Jobs:
1. In the Random Forest code, how many folds does the cross-validator use?
2. Copy a passage from the Random Forest code, beginning at the words "# Create cross-validator" and ending after the words "cv_model = cv.fit(train_features)".
3. Name every keyword argument that the Random Forest code passes to CrossValidator.

Quoted passage:
┌──

We'll implement a Random Forest classifier using PySpark MLlib.

In [None]:
from pyspark.ml.classification import RandomForestClassifier

# Create Random Forest model
rf = RandomForestClassifier(featuresCol="features", labelCol="label")

# Define parameter grid for cross-validation
paramGrid = ParamGridBuilder() \
    .addGrid(rf.numTrees, [10, 20]) \
    .addGrid(rf.maxDepth, [5, 10]) \
    .build()

# Create cross-validator
cv = CrossValidator(
    estimator=rf,
    estimatorParamMaps=paramGrid,
    evaluator=f1_evaluator,
    numFolds=3  # Use 3 folds for Community Edition (less resource intensive)
)

# Train model with cross-validation
start_time = time.time()
cv_model = cv.fit(train_features)
rf_training_time = time.time() - start_time
print(f"Random Forest training time: {rf_training_time:.2f} seconds")

└──

Given data:

┌──

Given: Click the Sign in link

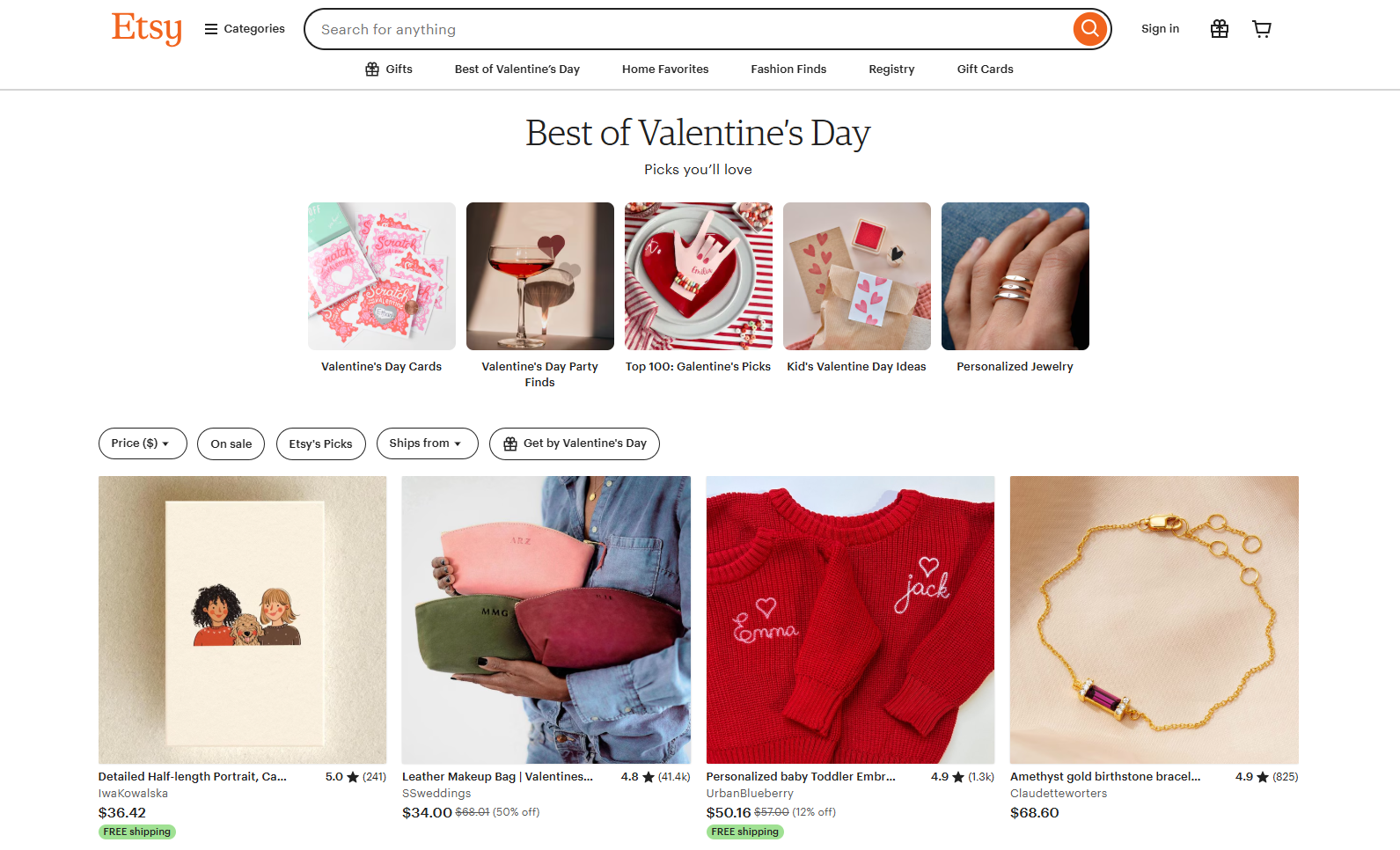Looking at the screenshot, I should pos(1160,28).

└──
┌──

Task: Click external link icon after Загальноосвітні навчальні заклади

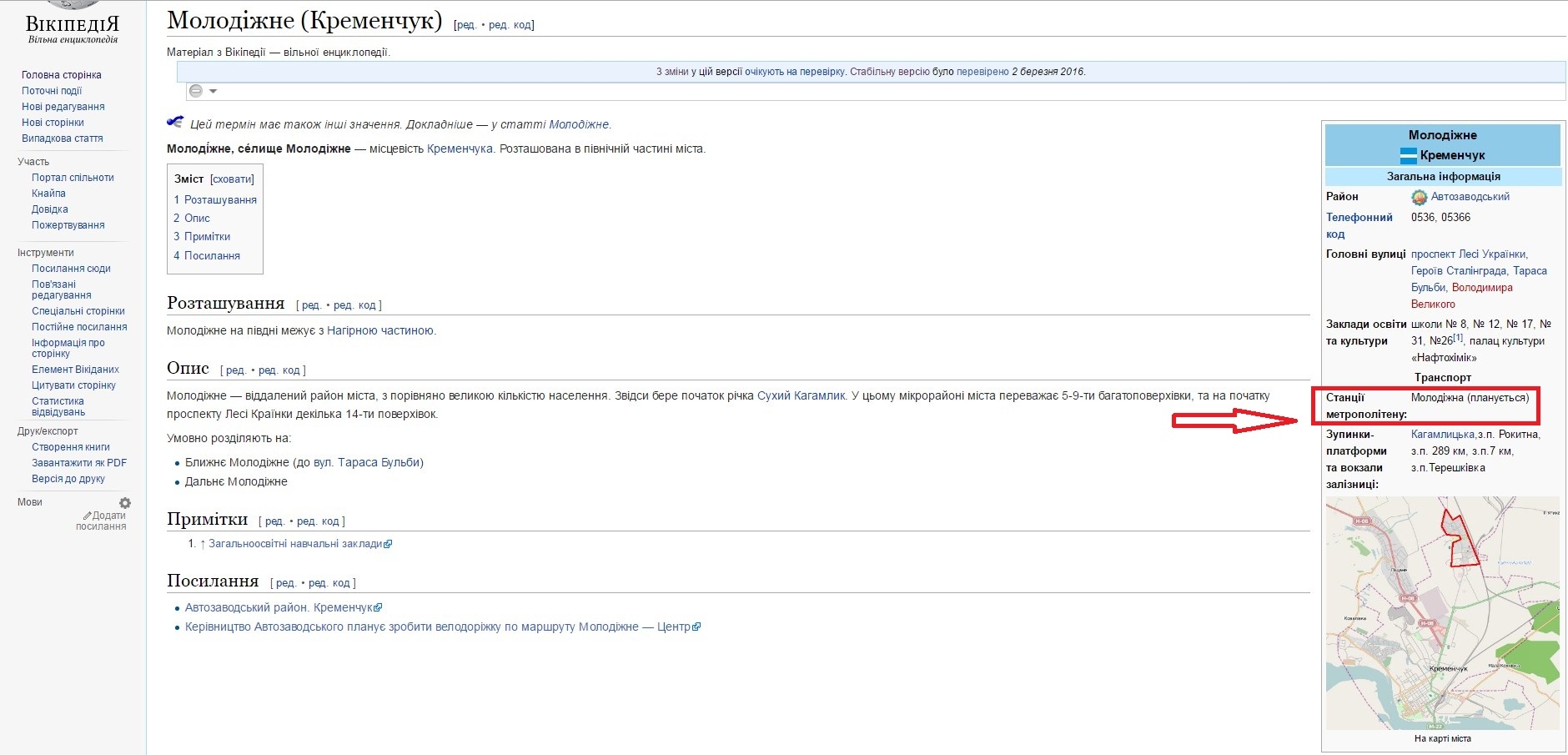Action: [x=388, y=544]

└──

Answers provided:
1. 3

2.
# Create cross-validator
cv = CrossValidator(
    estimator=rf,
    estimatorParamMaps=paramGrid,
    evaluator=f1_evaluator,
    numFolds=3  # Use 3 folds for Community Edition (less resource intensive)
)

# Train model with cross-validation
start_time = time.time()
cv_model = cv.fit(train_features)

3. estimator, estimatorParamMaps, evaluator, numFolds